BVN's weather bulletin for America and the Caribbean is also carried on Surinamese television; as of 2010, producing a weather bulletin for Suriname was seen as expensive.

Current affairs output on weekdays consists of the magazine programme EénVandaag (One Today) at 1830 CET, Nieuwsuur (Newshour, which incorporates an NOS Journaal bulletin). EénVandaag is produced by independent pillar broadcasters (AVROTROS) while Nieuwsuur is co-produced by NOS and the NTR.

On Sundays, BVN carries the political talk show Buitenhof at 1530.

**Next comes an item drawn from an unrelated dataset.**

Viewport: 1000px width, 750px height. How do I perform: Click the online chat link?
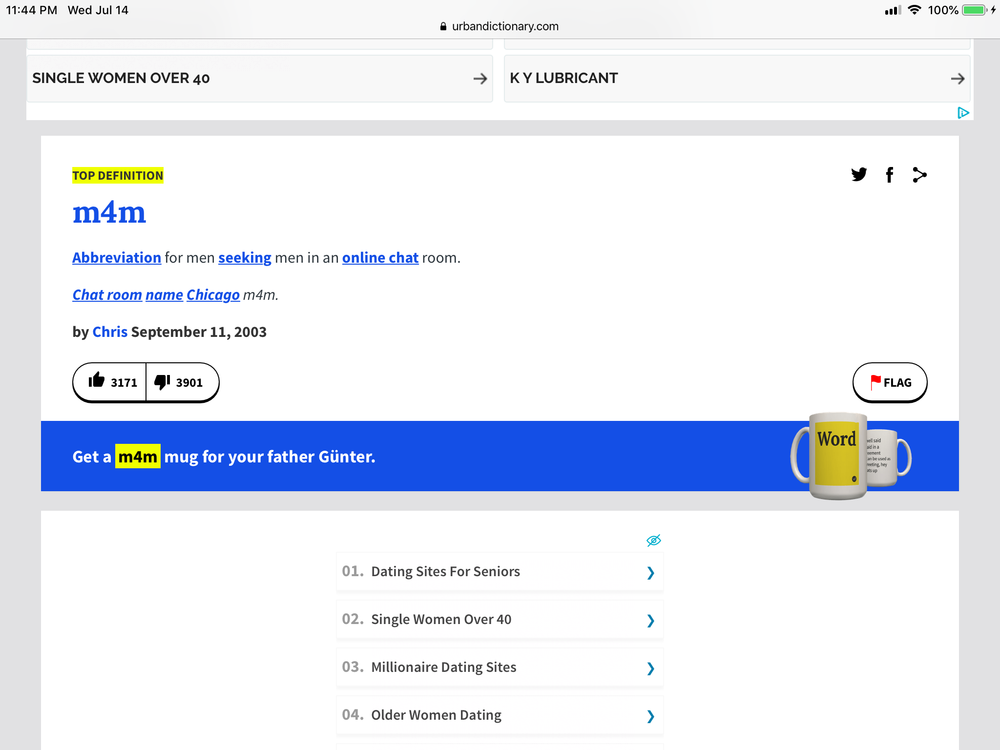(380, 257)
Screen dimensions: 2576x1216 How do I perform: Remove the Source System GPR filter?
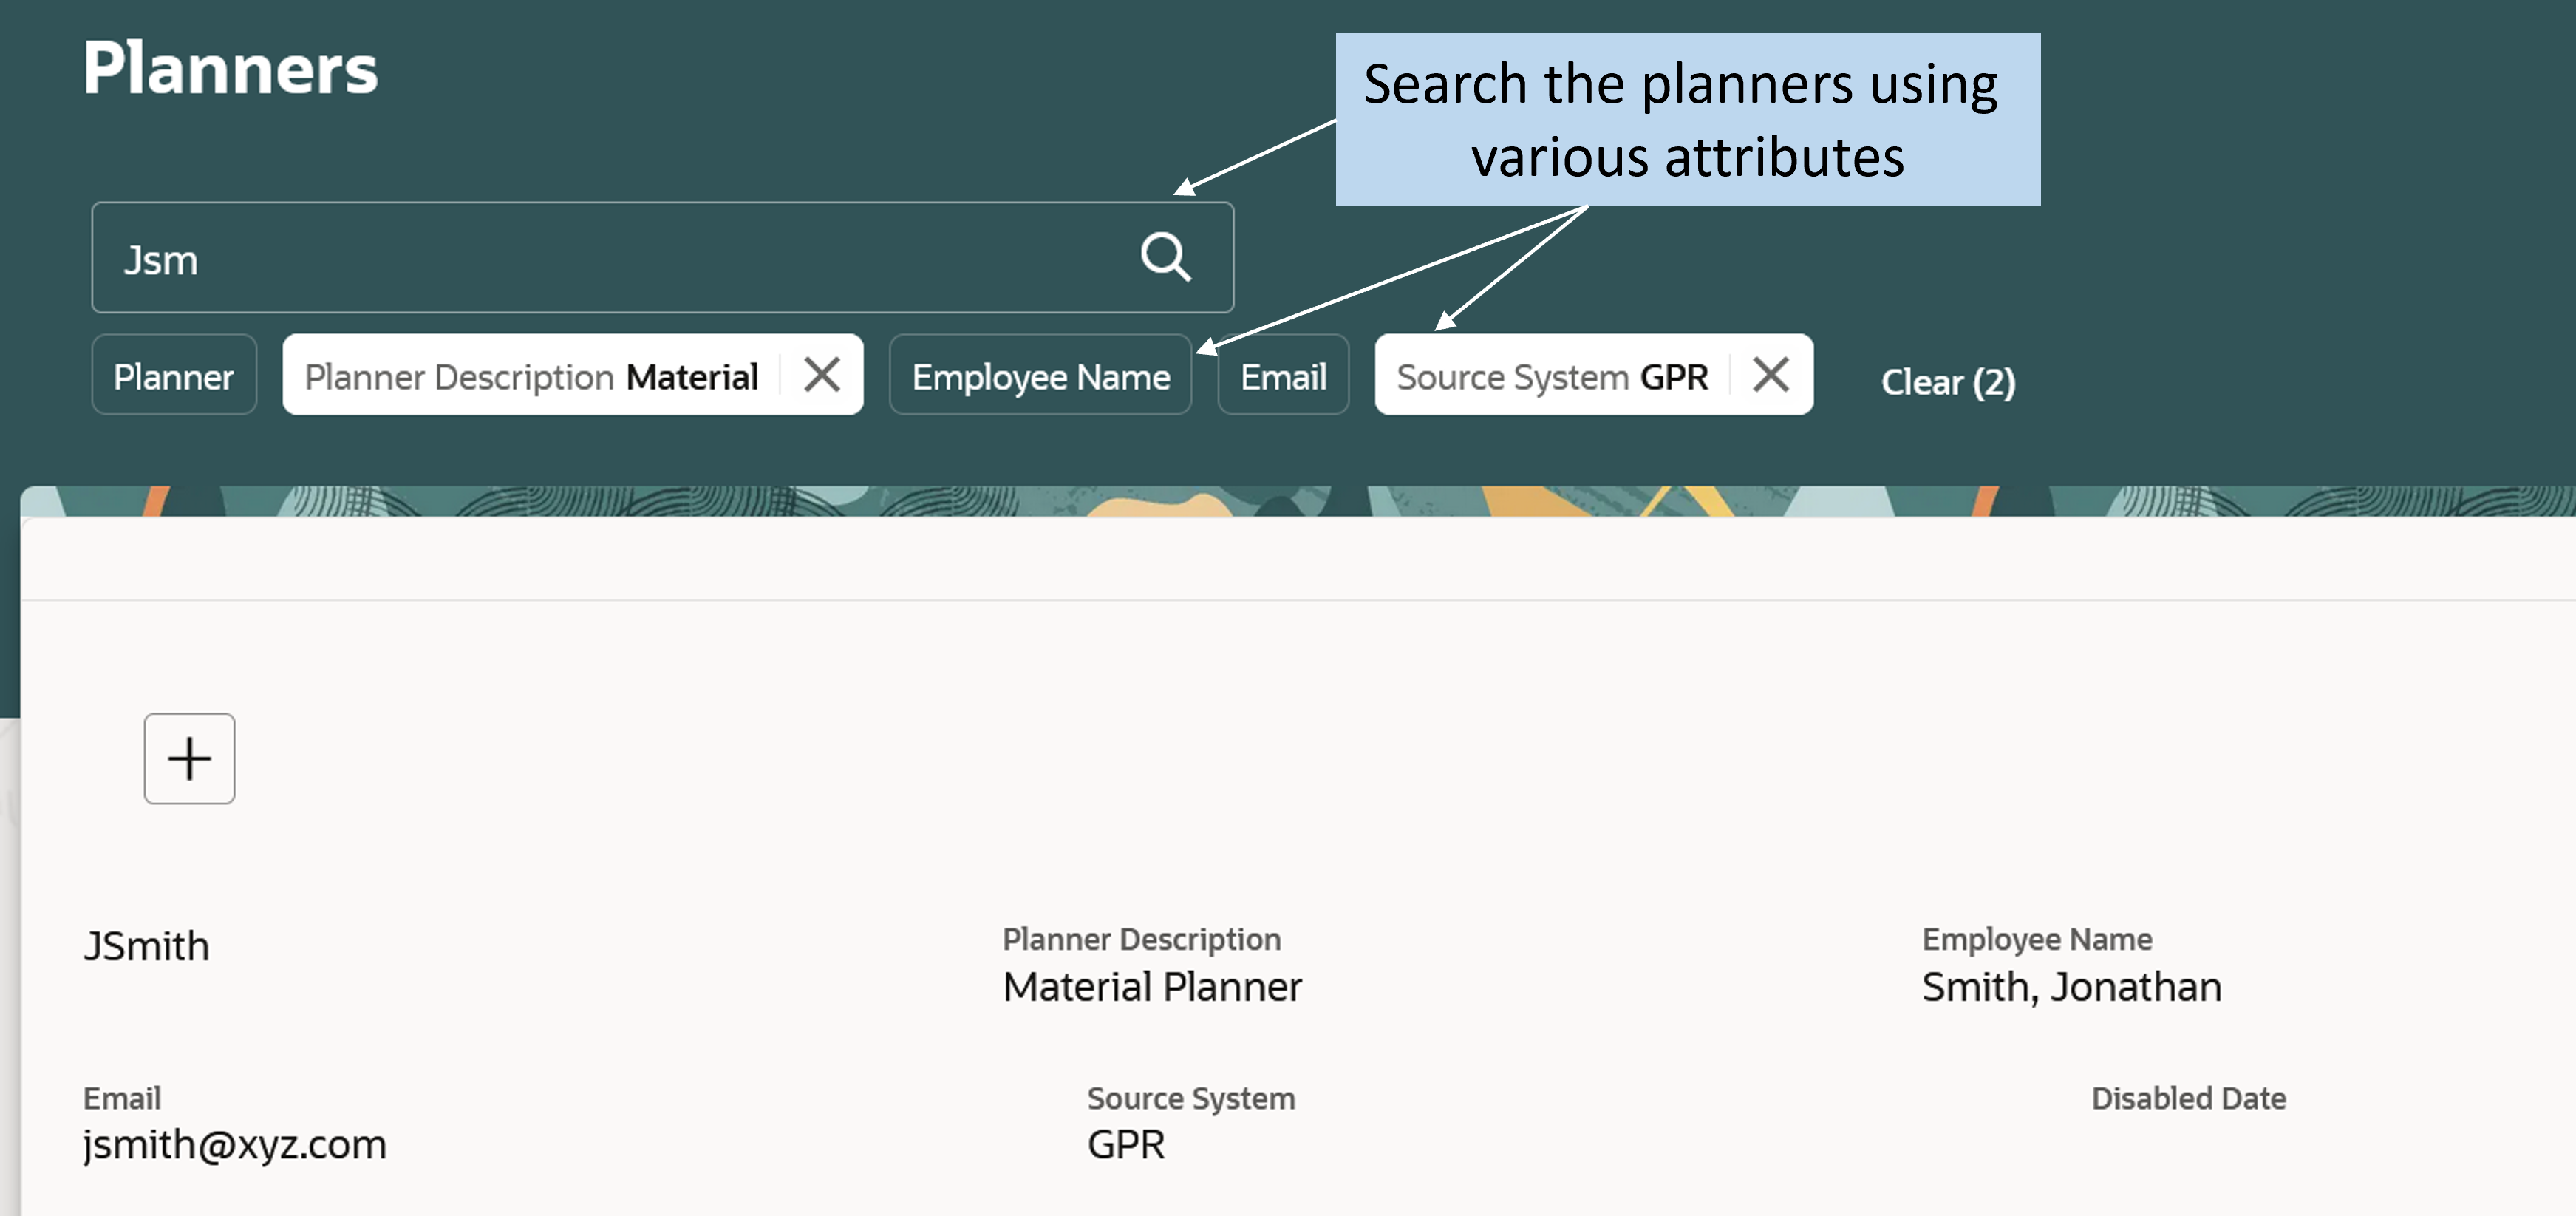point(1770,375)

Topical debate and entertainment programmes also feature in the schedule including De wereld draait door (The World Keeps Turning) at 1940 CET and Pauw or Jinek at around 2350 CET. Both programmes are off-air during the Summer and are produced by BNN-VARA subsidiary VARA.

===Sport===
NOS produces 15 minutes sports news bulletins called Sportjournaal on weekdays along with Studio Sport, a longer sports news and highlights programme on Saturday nights. The sports magazine show Holland Sport is broadcast periodically on Saturday afternoons. During the football season, Eredivisie highlights are broadcast in NOS's Studio Sport on Saturday nights & Sunday evenings.

===Children===
BVN features a daily block of children's programming, consisting of new and archived programming from various pillar broadcasters in the Netherlands, NTR, the NPO children's television stations NPO Z@pp as well NPO Z@ppelin.

Dedicated news and current affairs output for children is also broadcast at weekends, including a weekly current affairs programme Schooltv-weekjournaal, on Saturdays and a news review, NOS Jeugdjournaal Overzicht (NOS Youth Journal Overview), on Sundays.

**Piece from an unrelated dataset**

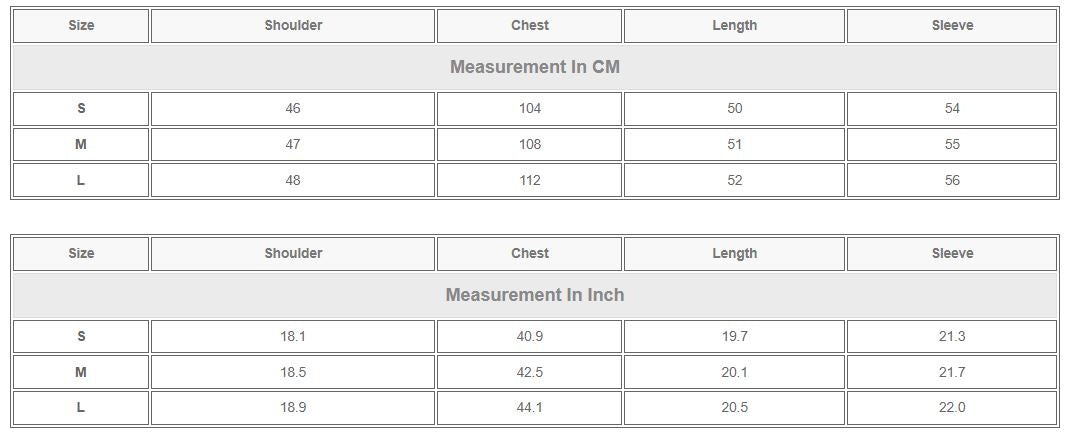The width and height of the screenshot is (1071, 439).
Task: Click the length value 51 cell
Action: (x=734, y=145)
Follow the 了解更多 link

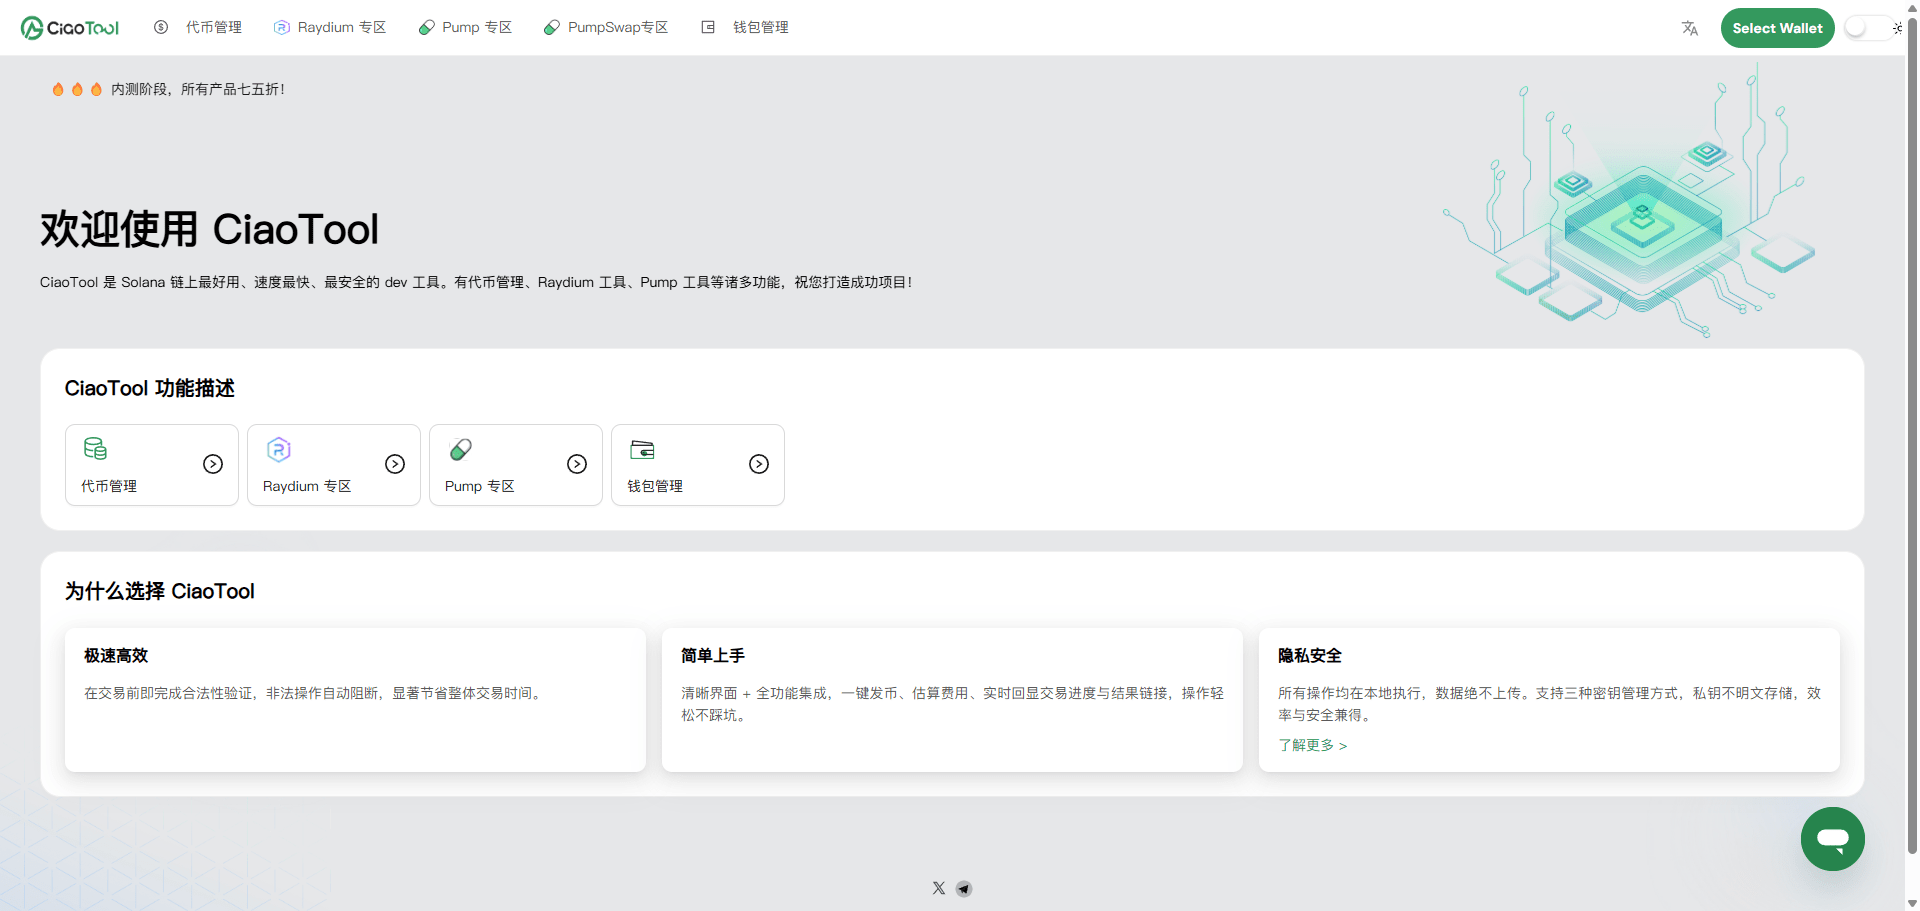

===Features and entertainment===
BVN's daily schedule features entertainment, documentaries and features output.

Programming includes documentary series Spoorloos (Without a Trace) as well as various music specials.

===Drama===
BVN broadcasts a number of popular drama series and serials including Klem (Stuck) and Flikken Rotterdam (Rotterdam Cops).

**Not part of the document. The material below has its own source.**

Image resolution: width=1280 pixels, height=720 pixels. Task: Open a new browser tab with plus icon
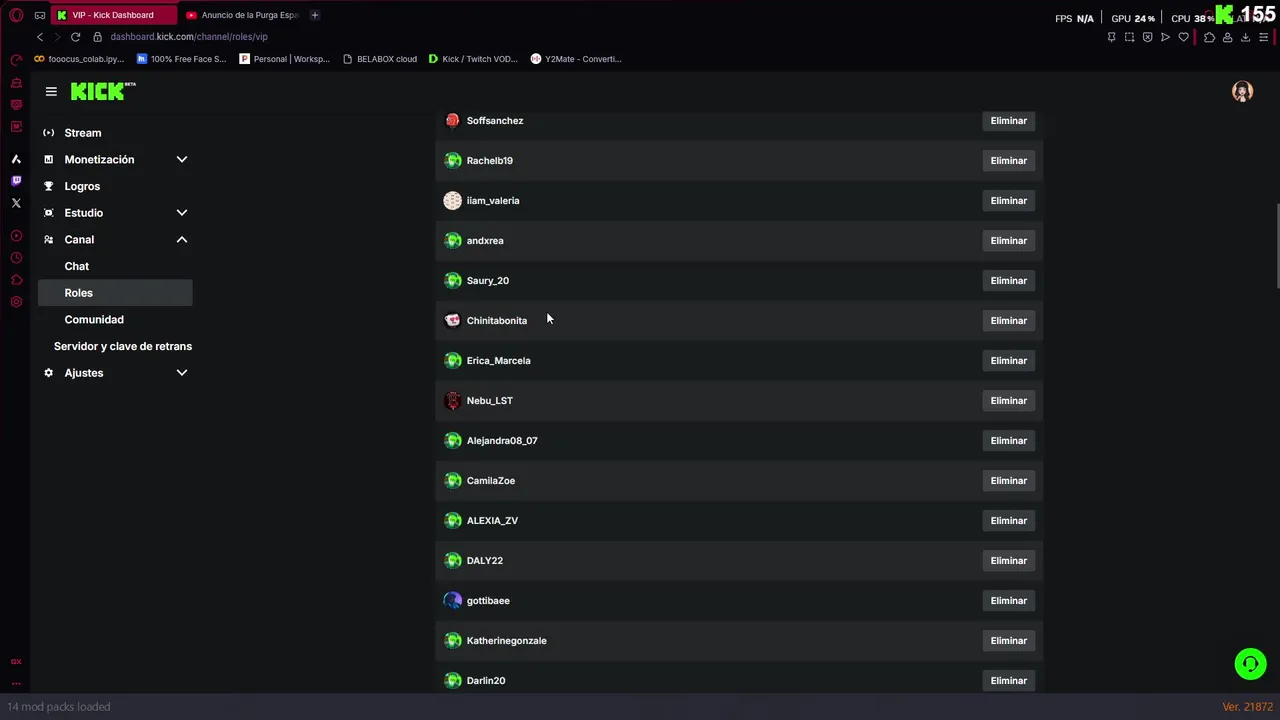314,15
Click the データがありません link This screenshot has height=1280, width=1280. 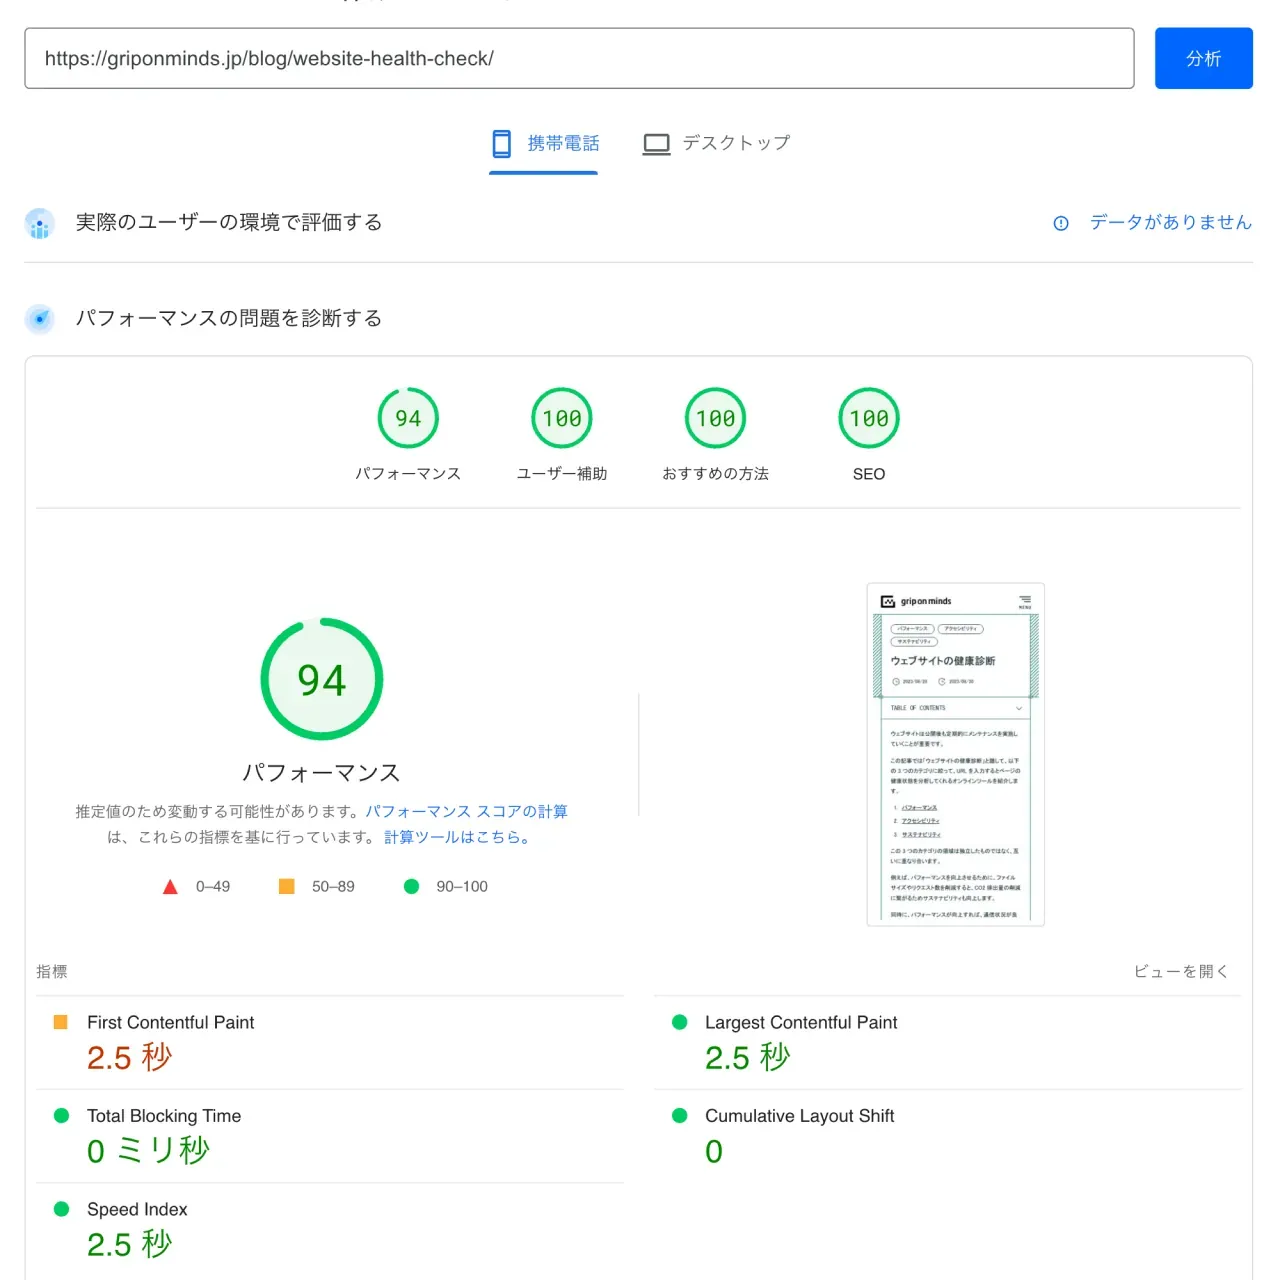coord(1170,223)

During the summer, BVN transmits movies from the Netherlands on Saturday nights.

=== Former Flemish programs ===
Until VRT left the BVN joint venture in 2021, the channel also presented various Flemish programmes.

The 1pm and 7pm editions of VRT's Het Journaal were transmitted on a short time delay at 1300 and 1905 CET from Sunday to Friday. The 1900 bulletin was broadcast from 1915 on Saturdays. VRT public affairs programs Terzake (To The Point) aired at around midnight CET each evening, and a delayed broadcast of VRT's current affairs magazine De Zevende Dag (The Seventh Day) aired at 1330 CET on Sundays. VRT's sports coverage was featured daily within short sports bulletins on Het Journaal at 1300 and 1900. On Sundays throughout the year, the 1910 Het Journaal bulletin was shortened to 20 minutes to allow for a half-hour round-up entitled Sportweekend to follow at 1930. During the football season, the 1300 bulletin on Sunday featured an extended goals round-up from the Jupiler League (Belgian First Division).

VRT entertainment programmes that aired on BVN included the quiz show Blokken (Blocks) and the long running sitcom Thuis (Home), Flemish movies on Saturday nights, and programmes from the VRT children's television station, Ketnet.